Andrés Amayuelas began by talking about the excellent experience he has always had with faith-based NGOs, both as president of the Coordinating Body of Development Cooperation Organization and before. He has always experienced FBOs as engines of social change at the local, national and international levels. For Andres it is clear that the world economic system does not work in favor of humanity. To present this idea, he brought to the reflection different quotes from Pope Francis. It is a financial system that leaves too many victims along the way; a system that also generates indifference and anesthesia to the pain of others; an economic system of “discarding.” We need, he said, a new spirituality that truly “re-unites” (re-unites) people with one another; we need a new spirituality that helps us to rebuild bridges, heal wounds and build horizons for the future. Throughout history, religions have been factors of dialogue and transformation and must continue to be so.
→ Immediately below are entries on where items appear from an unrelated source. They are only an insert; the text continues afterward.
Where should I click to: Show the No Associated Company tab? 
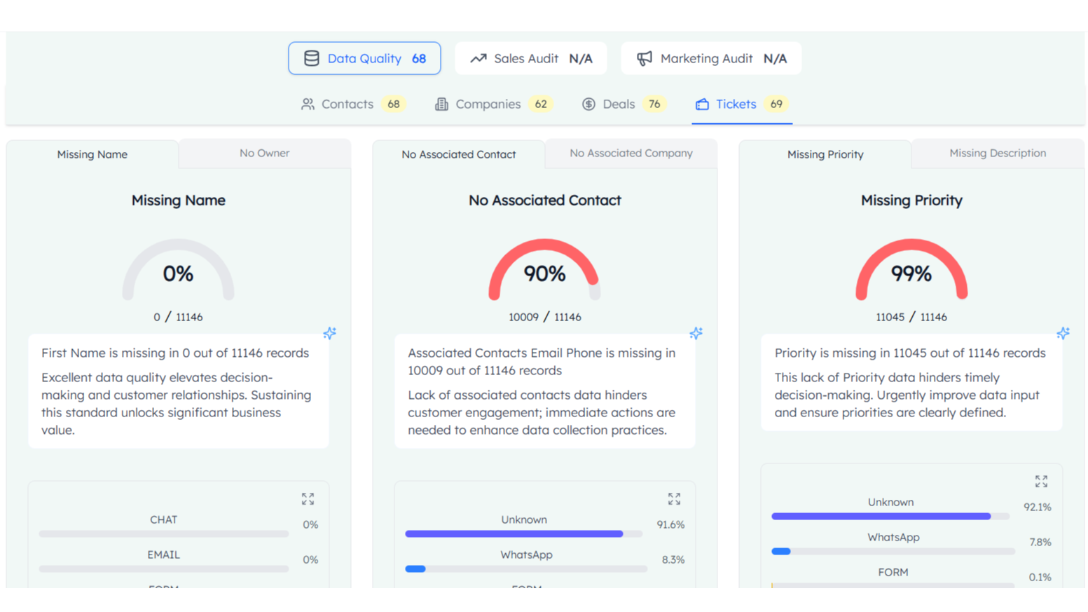(x=631, y=154)

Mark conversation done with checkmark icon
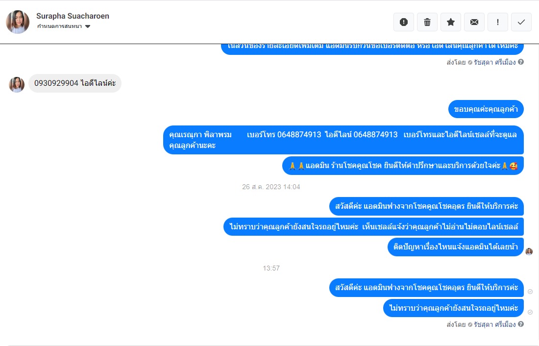pyautogui.click(x=521, y=22)
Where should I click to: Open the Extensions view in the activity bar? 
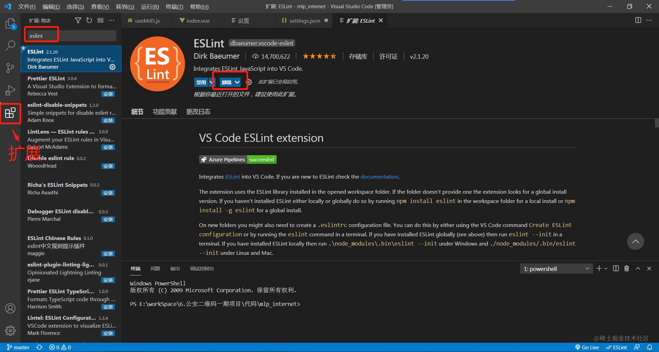[10, 113]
The meeting ended with the presentation of experiences of good practices based on the 2030 Agenda. Practices of concrete and committed work “on the ground,” close to the concrete people, as religious congregations and FBOs (Faith-Based Organizations), do. As the Apostles say in the book of Acts, “this is what we can offer” to the rest of the religions, NGOs, United Nations, and Governments to carry forward the 2030 Agenda; always hand in hand with “Laudato Si” and Fratelli Tutti.”